Jerry Essan Masslo

Jerry Essan Masslo was born in Umtata, one of the South African Bantustans. He was the son of peasants. He got married very young and had got three children. During a protest demonstration his father was killed. His daughter, only 7 years old, was killed too. On that moment Jerry’s flight began. Fist, by boat along with his brother, then on his own. He reached Nigeria, where he bought a flight ticket after he sold his watch and his golden bracelet. On 2nd March 1988 Jerry landed at Fiumicino Airport (Rome). There he applied for asylum. At that time Italy granted refugee status to applicants coming from Eastern Europe (from countries under communist regimes) only. So the response to his application was negative. Jerry was kept in the airport for four weeks. Amnesty International and the UNHCR negotiated with the Italian Ministry of Interior and eventually obtained an entry permission to Italy for Jerry. He was then recognized as a refugee by the United Nations not by Italy.

Amnesty International asked the Community of Sant’Egidio to shelter that refugee. So on 3rd May 1988 Jerry was welcomed as one of the first guests of the first house of the Community for displaced people in Rome, Tenda di Abramo (the Abraham’s Tent). Everyone was welcomed there regardless of nationality and religion. For the first time Jerry experienced a situation totally different from apartheid. He was surprised he could sit and eat among white people. With his direct ways he became dear to many. He was loved by the other immigrants. He played guitar and with his music he made very different people feel close to one another.

Jerry attended the classes of the School of Language and he ate to the soup kitchen of the Community of Sant’Egidio. He attended the functions at the Baptist Church. He was a religious man. During his stay at the airport the only thing he asked was a bible. Leafing through his bible one can gather that he meditated on its pages: some passages have been marked. Jerry had the joy to meet Archbishop Desmond Tutu too, when the latter came and visited the Abraham’s Tent on 26th March 1988.
In the summer of 1989 Jerry and his friends went to Villa Literno (Caserta) for the tomato harvest. I visited him. He was very happy. I was impressed by the desolation of Villa Literno: a town where life was hard for everybody, all the more for the African labourers. They felt they were not accepted and hid.

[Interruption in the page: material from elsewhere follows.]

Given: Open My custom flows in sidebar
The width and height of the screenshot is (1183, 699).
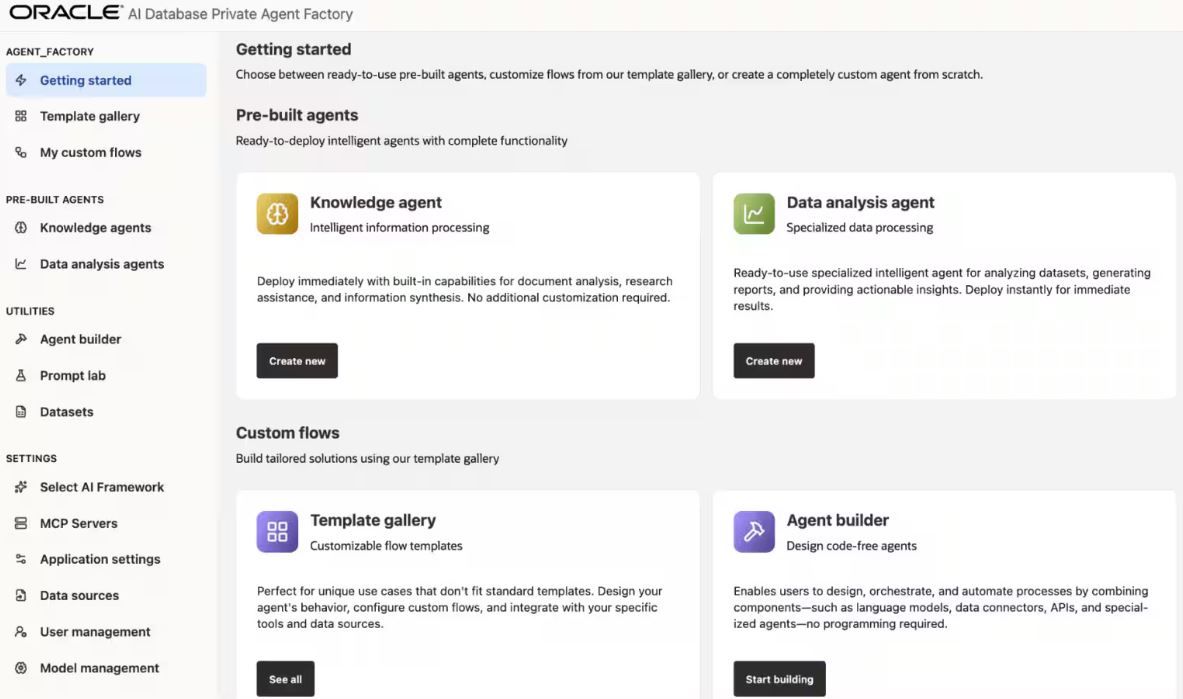Looking at the screenshot, I should click(x=106, y=152).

On the night of 24th August Jerry and his friends were attacked by young local people. They tried to steal their little money. Jerry opposed. The assailants shot him dead.
Italy was deeply shaken by his death. For the first time in Italy a black person’s funeral was broadcasted by the state television (RAI). The deputy Prime Minister Claudio Martelli along with other authorities attended. Associations and trade unions mobilized. In October 1989 the first huge anti-racist demonstration was held in Rome: more than 150,000 people gathered. In November Andrea Riccardi wrote: “The debate about the people from the Third Word present in our country for once is getting a quick solution. Paradoxically, Jerry Essan Masslo’s murder facilitated such a process”.

A new law about immigration (the so-called Legge Martelli) originated from Jerry’s death. The ‘geographical’ limitation about asylum was abolished: since then people from any country could apply for asylum in Italy. At the same time the foreign workers already present in Italy could regularize their status: 220,000 immigrants emerged from their illegal condition. Associations named after Jerry Essan Masslo came to existence in Italy and particularly in Campania. In September 1989 the School of Italian Language and Culture of the Community of Sant’Egidio ‘Jerry Masslo’ was inaugurated in Naples.